GIVEN TEXT ▸
_ _ _ _

With Dynamic Decorator, an aspect is a method (named or anonymous). Since an aspect may be used by different objects, it makes sense to put aspects into their own module or modules as individual global methods. This way, you can design your organization wide aspects, and these aspects can be used by objects, either of the same component type or of different component types, within an application or across applications.

With Dynamic Decorator, adding an aspect to an object syntactically has no difference from extending an object. You just call the Dynamic Decorator for the object by passing a method. However, since an aspect is most likely shared by multiple objects, it is better to make it a global method. On the other hand, it is more convenient to pass an anonymous method to Dynamic Decorator while extending an object since it is mostly an one time thing.

An example is the best way to help you understand the above discussions. Therefore, in these following sections, I present a complete application developed by following the above guidelines.

_ _ _ _

DATASET EXCERPTS ▸
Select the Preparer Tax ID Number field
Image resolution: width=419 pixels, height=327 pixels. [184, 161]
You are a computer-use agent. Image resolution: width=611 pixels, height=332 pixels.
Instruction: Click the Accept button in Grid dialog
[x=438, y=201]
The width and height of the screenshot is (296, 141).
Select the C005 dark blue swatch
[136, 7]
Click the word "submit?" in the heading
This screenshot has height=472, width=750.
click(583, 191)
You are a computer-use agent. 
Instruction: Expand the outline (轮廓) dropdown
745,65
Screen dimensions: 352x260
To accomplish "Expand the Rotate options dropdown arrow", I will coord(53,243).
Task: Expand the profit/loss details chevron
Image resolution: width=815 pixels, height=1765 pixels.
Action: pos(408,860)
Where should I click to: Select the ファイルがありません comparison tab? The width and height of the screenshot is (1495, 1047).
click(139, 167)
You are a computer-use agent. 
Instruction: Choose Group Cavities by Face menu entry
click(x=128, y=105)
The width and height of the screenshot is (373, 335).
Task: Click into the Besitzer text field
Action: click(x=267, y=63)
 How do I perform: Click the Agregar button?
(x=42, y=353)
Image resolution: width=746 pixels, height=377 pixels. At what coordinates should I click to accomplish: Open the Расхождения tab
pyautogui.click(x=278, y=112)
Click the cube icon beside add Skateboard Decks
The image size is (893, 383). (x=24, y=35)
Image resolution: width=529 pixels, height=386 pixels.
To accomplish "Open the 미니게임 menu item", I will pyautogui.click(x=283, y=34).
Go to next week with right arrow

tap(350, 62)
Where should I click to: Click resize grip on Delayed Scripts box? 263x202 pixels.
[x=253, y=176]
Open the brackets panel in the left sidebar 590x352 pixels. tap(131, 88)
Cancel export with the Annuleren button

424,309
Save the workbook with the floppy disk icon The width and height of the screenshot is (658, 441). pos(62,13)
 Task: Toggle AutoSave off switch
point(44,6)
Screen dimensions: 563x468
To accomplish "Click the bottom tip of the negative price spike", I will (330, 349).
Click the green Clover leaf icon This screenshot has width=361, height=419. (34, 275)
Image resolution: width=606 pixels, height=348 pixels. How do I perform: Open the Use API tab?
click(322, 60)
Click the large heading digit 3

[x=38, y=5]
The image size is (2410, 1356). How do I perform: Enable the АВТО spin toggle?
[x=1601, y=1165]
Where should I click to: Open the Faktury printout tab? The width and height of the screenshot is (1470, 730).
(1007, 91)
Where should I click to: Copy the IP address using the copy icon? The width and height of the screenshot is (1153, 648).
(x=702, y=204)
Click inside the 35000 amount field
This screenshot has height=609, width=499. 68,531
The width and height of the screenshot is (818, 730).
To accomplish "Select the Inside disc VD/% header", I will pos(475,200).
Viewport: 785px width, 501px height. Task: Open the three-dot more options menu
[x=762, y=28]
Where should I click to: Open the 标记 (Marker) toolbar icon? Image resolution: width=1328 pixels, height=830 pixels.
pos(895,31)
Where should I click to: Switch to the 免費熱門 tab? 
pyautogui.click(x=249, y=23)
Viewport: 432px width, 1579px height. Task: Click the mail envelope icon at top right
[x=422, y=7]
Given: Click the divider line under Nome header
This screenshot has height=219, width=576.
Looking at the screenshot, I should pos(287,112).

_ _ _ _

THE TASK ▸ Rewrite the Dynamic Decorator text from "With Dynamic Decorator, adding" to "the above guidelines.", replacing "anonymous method" with "lambda expression".

TASK ANSWER ▸
With Dynamic Decorator, adding an aspect to an object syntactically has no difference from extending an object. You just call the Dynamic Decorator for the object by passing a method. However, since an aspect is most likely shared by multiple objects, it is better to make it a global method. On the other hand, it is more convenient to pass an lambda expression to Dynamic Decorator while extending an object since it is mostly an one time thing.

An example is the best way to help you understand the above discussions. Therefore, in these following sections, I present a complete application developed by following the above guidelines.